Las cámaras digitales modernas pueden producir imágenes de una nitidez y precisión técnica que las cámaras analógicas nunca alcanzaron. Y sin embargo, una generación que creció completamente con tecnología digital ha elegido, deliberadamente, volver al film analógico, con todas sus imperfecciones técnicas, como elección estética premium.

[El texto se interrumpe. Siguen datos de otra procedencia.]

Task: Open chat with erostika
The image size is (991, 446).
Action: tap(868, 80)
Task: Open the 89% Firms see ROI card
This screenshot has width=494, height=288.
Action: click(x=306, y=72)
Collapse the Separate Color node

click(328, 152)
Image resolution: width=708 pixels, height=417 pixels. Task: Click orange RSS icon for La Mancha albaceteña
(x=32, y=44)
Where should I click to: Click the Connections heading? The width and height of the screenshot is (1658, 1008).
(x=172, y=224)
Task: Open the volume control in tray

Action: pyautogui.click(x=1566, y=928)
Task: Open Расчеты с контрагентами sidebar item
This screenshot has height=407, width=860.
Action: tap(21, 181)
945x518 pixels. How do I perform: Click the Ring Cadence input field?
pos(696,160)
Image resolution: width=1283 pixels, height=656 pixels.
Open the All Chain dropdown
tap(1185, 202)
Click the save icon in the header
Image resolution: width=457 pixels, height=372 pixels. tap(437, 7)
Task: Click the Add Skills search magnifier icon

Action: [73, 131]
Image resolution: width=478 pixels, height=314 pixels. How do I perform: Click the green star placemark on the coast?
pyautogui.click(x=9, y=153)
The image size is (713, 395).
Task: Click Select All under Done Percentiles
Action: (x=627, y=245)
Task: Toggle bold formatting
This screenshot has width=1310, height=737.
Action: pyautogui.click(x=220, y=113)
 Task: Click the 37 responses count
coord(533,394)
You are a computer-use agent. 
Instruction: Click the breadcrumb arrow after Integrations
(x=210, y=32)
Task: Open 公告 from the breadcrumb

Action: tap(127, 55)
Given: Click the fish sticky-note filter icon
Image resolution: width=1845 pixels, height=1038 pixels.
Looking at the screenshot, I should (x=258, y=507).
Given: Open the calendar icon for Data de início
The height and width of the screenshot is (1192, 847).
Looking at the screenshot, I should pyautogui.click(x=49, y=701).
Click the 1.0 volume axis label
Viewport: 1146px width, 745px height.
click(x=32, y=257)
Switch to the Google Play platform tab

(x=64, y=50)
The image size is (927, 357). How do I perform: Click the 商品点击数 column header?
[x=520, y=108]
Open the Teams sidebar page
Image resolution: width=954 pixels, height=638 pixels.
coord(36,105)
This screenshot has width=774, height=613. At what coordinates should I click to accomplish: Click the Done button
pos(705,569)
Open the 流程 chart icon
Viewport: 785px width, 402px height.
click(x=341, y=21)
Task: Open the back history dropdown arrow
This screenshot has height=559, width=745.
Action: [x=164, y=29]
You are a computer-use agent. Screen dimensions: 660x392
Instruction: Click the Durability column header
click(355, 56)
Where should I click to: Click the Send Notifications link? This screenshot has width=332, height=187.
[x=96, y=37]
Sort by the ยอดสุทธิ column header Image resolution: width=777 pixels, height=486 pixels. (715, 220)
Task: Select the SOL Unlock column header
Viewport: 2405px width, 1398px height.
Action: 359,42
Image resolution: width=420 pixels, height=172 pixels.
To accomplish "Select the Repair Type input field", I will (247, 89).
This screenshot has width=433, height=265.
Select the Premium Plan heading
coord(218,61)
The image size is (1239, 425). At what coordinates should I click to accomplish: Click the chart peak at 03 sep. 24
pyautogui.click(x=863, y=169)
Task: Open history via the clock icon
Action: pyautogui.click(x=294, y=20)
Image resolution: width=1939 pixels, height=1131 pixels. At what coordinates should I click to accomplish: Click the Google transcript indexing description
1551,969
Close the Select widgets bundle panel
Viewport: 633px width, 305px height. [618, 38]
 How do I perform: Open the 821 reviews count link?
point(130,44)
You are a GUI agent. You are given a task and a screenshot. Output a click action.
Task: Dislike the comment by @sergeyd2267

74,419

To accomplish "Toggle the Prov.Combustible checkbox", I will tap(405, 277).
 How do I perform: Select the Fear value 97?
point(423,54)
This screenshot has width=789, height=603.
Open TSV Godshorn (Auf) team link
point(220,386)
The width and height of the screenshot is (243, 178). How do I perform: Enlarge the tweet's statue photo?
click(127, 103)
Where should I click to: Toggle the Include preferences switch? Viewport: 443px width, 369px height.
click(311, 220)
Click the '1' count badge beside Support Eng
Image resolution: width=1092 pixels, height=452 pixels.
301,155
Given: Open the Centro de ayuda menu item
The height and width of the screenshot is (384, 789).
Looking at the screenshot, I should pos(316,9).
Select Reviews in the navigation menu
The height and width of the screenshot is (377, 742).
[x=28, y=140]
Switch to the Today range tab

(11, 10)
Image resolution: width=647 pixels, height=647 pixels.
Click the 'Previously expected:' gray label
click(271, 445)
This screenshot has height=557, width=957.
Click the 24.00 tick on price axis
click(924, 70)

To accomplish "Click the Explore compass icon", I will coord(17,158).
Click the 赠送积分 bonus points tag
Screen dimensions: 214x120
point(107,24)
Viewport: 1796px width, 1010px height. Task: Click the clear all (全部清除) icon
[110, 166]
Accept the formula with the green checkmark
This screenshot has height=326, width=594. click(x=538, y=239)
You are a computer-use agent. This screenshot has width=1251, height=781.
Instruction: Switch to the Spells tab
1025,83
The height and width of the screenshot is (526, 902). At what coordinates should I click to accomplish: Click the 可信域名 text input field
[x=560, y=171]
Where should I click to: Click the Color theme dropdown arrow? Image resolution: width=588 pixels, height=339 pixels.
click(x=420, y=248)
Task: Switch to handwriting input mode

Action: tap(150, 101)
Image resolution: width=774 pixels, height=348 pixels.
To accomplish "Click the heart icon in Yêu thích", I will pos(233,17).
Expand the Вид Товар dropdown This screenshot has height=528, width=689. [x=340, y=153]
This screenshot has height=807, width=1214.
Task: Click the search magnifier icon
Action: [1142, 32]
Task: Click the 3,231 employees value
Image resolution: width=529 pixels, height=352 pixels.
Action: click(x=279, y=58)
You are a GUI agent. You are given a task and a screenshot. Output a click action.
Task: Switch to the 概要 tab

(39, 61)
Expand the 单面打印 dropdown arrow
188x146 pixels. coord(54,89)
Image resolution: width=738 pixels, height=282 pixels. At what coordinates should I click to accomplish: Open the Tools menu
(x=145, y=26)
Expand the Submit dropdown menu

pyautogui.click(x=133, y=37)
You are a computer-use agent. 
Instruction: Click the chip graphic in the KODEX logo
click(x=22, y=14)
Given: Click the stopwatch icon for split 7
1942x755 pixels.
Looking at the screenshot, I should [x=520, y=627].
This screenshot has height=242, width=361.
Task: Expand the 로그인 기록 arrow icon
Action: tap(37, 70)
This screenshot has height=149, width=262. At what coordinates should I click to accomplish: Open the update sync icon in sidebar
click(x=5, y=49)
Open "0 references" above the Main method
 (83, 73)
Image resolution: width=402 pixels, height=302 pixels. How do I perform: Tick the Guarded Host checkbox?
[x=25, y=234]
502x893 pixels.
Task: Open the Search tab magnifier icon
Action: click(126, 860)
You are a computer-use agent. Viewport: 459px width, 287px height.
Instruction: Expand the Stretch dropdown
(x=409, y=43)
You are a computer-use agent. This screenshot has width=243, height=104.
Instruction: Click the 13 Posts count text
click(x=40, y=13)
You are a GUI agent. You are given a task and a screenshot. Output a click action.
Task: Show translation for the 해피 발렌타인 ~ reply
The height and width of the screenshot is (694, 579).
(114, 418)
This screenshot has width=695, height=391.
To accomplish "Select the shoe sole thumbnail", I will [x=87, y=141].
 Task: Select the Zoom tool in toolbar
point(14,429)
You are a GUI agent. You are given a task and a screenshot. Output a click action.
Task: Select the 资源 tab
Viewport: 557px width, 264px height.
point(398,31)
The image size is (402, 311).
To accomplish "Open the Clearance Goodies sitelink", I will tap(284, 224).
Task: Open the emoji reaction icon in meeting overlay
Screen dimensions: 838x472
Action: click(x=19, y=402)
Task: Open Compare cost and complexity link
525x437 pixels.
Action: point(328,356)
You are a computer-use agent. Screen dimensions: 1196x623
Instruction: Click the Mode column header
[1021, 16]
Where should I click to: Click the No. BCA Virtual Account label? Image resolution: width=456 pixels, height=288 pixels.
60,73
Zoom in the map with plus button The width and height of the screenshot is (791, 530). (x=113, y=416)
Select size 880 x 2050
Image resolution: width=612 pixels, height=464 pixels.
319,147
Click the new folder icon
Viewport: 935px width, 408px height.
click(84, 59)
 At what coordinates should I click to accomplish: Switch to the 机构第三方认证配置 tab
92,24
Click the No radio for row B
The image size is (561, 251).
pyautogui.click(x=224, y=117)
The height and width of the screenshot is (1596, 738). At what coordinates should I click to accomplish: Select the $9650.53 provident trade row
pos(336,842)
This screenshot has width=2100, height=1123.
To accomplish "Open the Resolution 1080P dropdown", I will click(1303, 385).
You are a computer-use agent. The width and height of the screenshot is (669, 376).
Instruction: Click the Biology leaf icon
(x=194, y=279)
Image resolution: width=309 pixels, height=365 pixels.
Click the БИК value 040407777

El valor de lo impredecible
Una de las características distintivas del film analógico es su impredecibilidad: no sabes exactamente cómo saldrá una fotografía hasta que se revela, los colores varían según el tipo de rollo y las condiciones de almacenamiento, el grano aparece de maneras que no puedes controlar completamente. Esa impredecibilidad, que parecería una desventaja técnica, se ha vuelto precisamente lo que muchos fotógrafos contemporáneos buscan.
"La fotografía digital perfecta puede sentirse, paradójicamente, sin alma. La imperfección del análogo comunica algo que la precisión técnica no puede: la huella humana, el accidente, el momento que no se puede repetir exactamente."
El mercado del análogo premium
Esta preferencia ha creado un mercado curioso: cámaras analógicas antiguas, que hace una década podían comprarse por casi nada, ahora se venden por sumas considerables. Marcas de film como Kodak y Fujifilm han visto un resurgimiento de demanda que parecía imposible hace quince años.
Lo que esto dice sobre el deseo contemporáneo
El regreso al análogo es parte de un patrón más amplio: en un mundo de perfección digital infinitamente reproducible, lo único, lo imperfecto y lo irrepetible adquieren valor precisamente por su escasez relativa. La fotografía analógica no es mejor técnicamente. Es más preciada, precisamente, porque es más difícil y menos perfecta.